> **Provided data**:
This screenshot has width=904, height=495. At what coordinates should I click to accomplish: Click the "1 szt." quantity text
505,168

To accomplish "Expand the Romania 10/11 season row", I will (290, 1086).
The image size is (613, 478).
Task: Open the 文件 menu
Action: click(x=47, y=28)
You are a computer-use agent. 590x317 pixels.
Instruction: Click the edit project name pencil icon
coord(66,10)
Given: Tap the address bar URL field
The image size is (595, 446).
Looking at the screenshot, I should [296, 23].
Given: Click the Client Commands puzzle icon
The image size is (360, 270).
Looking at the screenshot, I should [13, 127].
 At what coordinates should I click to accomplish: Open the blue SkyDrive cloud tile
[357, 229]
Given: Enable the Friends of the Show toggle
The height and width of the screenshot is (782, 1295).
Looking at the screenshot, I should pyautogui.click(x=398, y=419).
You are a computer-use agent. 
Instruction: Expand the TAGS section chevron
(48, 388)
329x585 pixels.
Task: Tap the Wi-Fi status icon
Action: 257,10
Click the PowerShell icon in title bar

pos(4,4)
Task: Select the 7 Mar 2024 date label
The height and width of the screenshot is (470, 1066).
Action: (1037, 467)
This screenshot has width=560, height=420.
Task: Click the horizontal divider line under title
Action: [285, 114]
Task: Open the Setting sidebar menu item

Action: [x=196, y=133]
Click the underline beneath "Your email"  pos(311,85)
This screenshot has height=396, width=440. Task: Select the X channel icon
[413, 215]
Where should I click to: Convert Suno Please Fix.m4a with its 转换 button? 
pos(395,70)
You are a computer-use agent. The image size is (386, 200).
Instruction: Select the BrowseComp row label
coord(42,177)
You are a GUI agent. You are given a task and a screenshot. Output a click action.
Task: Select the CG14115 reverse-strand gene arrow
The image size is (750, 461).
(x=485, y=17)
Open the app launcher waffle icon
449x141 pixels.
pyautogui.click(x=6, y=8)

> **Task to carry out**:
Copy out all lines from the material above that contain the string "agent".

> **Answer box**:
You are a computer-use agent. 590x317 pixels.
You are a computer-use agent. 
You are a computer-use agent. The image size is (386, 200).
You are a GUI agent. You are given a task and a screenshot. Output a click action.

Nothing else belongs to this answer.